I used a three position toggle switch. Down mag cold - is p-lead open (off), power off. Up is mag hot- p-lead grounded, power on, center is test- p-lead grounded, power off.

Works for me.

Are you sure? Looks like you have the p-lead logic reversed.
 
Using the Stein Switch

MOM Test (Up): E-Mag Power interrupted. Ignition On (P-Lead Open)
Center: E-Mag Power On, Ignition On (P-Lead Open)
Down: Power On, Ignition Off (P-Lead) Grounded)

EMAG.png
 
Using the Stein Switch

MOM Test (Up): E-Mag Power interrupted. Ignition On (P-Lead Open)
Center: E-Mag Power On, Ignition On (P-Lead Open)
Down: Power On, Ignition Off (P-Lead) Grounded)

View attachment 44544

Don’t forget to turn off the ‘other mag’ when doing this test.
Hard to understand how the above makes sense or makes things simpler, you still need breakers for power. :confused:
 
I was wondering this too Walt. I guess it comes down to when do you want to have the mains on and not have power to the pmags? Or to say it a different way when do you want the power off & p-lead grounded?
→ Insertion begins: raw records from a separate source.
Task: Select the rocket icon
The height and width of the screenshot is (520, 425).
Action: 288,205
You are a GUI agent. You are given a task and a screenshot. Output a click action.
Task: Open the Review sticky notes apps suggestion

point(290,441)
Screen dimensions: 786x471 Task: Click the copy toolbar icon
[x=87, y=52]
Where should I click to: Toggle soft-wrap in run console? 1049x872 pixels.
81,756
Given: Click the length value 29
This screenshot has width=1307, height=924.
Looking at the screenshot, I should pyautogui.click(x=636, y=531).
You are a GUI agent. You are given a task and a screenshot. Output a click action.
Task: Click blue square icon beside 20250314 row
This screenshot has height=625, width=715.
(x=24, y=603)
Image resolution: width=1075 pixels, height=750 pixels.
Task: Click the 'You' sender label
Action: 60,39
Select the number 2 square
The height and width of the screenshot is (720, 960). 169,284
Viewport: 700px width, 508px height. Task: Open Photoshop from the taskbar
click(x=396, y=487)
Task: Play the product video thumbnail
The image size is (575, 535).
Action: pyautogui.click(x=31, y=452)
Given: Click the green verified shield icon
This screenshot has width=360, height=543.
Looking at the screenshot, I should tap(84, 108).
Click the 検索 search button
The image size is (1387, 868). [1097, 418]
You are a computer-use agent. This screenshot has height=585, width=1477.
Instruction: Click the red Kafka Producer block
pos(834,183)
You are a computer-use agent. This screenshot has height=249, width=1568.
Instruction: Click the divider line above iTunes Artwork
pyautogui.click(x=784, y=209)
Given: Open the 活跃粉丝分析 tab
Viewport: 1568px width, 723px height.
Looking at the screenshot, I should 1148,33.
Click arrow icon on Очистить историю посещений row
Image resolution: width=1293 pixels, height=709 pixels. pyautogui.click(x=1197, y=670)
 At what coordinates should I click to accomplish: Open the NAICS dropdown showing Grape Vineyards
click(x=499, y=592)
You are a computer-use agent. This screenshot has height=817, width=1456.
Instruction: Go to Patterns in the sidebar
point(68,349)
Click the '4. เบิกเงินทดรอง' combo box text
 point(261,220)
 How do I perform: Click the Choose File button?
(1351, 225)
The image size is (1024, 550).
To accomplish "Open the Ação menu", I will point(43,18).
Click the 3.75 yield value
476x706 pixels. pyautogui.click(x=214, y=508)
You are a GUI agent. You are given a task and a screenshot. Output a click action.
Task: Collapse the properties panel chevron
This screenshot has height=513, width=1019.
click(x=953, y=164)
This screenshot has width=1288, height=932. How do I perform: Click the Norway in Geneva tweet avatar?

Don’t forget to turn off the ‘other mag’ when doing this test.
Hard to understand how the above makes sense or makes things simpler, you still need breakers for power. :confused:
 
Two toggles, L and R P-leads, two normally closed push button switches for L and R P-mag power.

Mixture full rich, run up the the engine 1800 rpm.

Flip off R P-lead, push L button to remove ship’s power from L P-mag, release button, Flip on R P-lead.

Flip off L P-lead, push R button to remove ship’s power from R P-mag, release button, flip on L P-lead.

Throttle to idle, mixture lean.
 
P Mag Test Buttons

If you use buttons to test your P Mags, what hardware did you select? I was going to use an Otto P3 for mine, but the contacts are so small, they did not seem robust enough.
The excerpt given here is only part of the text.